A chunk of new code was written on FreeBSD that, essentially, opens a file (or maybe stdin), determines which plugin (i.e., shared library) to load, and passes the file descriptor to a function in the plugin. A natural design for Unix, however, it doesn't work for Windows: the file descriptors opened with open() are valid only in the same module (i.e., DLL or application) that opened them. It appears that one has to use _get_osfhandle() and _open_osfhandle() Win32 functions to overcome this limitation. That's just ugly.
Just for fun, I also tried to rebuild my own C code (not related to my work at Yandex), on Windows with Microsoft Visual Studio.
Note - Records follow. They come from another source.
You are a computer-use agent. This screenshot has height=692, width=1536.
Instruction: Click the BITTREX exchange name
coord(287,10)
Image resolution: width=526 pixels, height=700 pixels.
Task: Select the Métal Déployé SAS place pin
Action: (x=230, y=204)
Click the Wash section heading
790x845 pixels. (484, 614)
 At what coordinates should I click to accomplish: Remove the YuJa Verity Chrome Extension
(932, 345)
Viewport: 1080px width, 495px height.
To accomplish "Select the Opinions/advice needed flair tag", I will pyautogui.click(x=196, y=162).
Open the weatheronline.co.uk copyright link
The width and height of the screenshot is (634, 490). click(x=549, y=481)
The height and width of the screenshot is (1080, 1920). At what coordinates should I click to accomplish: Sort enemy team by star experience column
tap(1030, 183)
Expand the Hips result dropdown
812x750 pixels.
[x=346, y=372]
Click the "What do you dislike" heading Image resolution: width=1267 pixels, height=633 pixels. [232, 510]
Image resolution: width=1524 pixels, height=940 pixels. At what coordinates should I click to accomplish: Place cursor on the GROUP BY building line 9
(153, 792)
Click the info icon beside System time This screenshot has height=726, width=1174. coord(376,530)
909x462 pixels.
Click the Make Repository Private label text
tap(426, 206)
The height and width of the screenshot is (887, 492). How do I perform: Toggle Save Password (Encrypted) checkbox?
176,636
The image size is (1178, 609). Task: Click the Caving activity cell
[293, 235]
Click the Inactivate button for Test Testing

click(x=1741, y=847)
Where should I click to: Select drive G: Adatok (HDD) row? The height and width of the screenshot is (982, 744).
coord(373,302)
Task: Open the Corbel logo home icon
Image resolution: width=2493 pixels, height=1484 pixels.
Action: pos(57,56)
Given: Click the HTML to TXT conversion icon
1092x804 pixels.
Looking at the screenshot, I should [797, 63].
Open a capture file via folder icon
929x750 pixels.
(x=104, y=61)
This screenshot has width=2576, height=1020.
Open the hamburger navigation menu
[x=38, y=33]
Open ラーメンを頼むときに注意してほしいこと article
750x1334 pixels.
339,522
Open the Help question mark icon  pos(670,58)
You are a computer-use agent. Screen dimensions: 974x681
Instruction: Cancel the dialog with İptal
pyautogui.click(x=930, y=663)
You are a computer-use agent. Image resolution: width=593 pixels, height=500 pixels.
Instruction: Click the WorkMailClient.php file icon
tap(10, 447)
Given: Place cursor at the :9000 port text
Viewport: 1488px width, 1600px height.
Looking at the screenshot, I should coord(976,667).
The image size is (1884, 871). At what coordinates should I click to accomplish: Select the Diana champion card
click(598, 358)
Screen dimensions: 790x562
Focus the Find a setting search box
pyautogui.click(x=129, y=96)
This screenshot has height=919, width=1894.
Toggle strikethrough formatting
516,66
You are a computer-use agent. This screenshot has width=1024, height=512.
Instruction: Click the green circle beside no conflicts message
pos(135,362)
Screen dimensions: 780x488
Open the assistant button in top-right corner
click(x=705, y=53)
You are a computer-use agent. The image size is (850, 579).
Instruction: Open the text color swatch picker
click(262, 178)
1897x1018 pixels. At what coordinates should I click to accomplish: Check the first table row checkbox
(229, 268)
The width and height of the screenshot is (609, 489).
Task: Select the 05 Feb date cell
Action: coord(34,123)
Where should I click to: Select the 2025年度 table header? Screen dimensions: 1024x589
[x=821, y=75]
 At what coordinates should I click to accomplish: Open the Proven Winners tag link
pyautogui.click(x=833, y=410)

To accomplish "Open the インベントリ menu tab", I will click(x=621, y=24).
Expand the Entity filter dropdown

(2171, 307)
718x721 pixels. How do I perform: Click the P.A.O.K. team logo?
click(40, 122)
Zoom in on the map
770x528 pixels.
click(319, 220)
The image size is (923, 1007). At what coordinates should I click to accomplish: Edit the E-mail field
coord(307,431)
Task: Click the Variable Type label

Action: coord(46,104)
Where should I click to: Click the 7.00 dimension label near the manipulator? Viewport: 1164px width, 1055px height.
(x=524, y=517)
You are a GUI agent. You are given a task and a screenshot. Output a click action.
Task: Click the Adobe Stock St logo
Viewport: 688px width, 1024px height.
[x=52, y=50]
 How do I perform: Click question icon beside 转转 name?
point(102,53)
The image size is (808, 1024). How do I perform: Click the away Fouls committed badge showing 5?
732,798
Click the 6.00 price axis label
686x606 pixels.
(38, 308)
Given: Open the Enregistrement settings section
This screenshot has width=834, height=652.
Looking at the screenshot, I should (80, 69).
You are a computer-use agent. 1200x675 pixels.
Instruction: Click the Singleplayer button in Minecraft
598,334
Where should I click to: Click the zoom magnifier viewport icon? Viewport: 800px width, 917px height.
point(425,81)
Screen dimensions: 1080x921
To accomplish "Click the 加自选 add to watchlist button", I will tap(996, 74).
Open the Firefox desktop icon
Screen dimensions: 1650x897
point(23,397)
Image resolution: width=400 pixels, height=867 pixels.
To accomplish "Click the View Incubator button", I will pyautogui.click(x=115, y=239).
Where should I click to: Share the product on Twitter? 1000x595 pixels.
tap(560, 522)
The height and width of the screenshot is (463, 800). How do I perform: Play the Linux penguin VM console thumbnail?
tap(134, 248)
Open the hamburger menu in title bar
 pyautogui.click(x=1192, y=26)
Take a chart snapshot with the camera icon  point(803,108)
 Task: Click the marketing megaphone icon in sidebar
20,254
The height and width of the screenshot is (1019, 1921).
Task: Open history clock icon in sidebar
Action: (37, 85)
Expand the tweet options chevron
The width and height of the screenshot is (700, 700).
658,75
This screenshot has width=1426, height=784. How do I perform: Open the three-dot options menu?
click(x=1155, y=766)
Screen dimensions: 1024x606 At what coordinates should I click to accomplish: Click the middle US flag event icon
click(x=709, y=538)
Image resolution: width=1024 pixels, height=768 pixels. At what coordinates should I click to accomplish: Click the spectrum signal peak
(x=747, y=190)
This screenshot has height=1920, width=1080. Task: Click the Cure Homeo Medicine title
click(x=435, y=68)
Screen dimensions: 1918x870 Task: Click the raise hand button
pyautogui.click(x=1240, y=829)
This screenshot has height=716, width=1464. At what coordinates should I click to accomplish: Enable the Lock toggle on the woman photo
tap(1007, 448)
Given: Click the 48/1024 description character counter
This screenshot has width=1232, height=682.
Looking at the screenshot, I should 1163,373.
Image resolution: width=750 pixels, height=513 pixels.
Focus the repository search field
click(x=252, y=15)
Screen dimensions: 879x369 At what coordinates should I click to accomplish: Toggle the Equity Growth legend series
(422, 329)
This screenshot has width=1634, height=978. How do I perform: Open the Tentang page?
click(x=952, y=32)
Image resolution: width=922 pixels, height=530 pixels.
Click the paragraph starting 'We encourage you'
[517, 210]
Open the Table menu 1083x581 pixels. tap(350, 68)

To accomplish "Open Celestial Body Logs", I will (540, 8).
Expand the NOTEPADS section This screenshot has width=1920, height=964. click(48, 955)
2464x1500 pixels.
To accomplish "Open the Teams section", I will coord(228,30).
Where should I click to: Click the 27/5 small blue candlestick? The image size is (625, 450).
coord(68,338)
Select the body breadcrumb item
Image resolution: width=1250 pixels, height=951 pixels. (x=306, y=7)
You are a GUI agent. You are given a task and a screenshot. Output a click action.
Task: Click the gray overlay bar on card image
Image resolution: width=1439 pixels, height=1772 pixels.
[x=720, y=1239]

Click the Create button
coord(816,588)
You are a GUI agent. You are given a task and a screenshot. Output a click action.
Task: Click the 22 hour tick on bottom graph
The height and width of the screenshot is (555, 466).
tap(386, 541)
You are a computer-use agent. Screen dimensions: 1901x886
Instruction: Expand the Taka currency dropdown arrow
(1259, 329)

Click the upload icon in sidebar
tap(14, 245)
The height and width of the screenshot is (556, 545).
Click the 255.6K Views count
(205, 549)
This, obviously, resulted in problems:
- The Microsoft compiler doesn't have such standard C99 headers as <stdint.h>. I had to download this header from the msinttypes project.
- When compiling C files, the compiler doesn't recognize the "inline" keyword and the definition for int64_t from the <stdint.h> header doesn't work. Both issues were fixed with the /TP switch that tells the compiler to treat the code as C++.
- The compiler warns about the POSIX function open() and suggests to use the "standard" _open() function. What standard does it talk about?
- Well, the standard C function for opening files is actually fopen(), so I converted my program to use that. Guess what? A warning saying that fopen() is deprecated and suggesting to use fopen_s() that actually exists only in Microsoft compilers.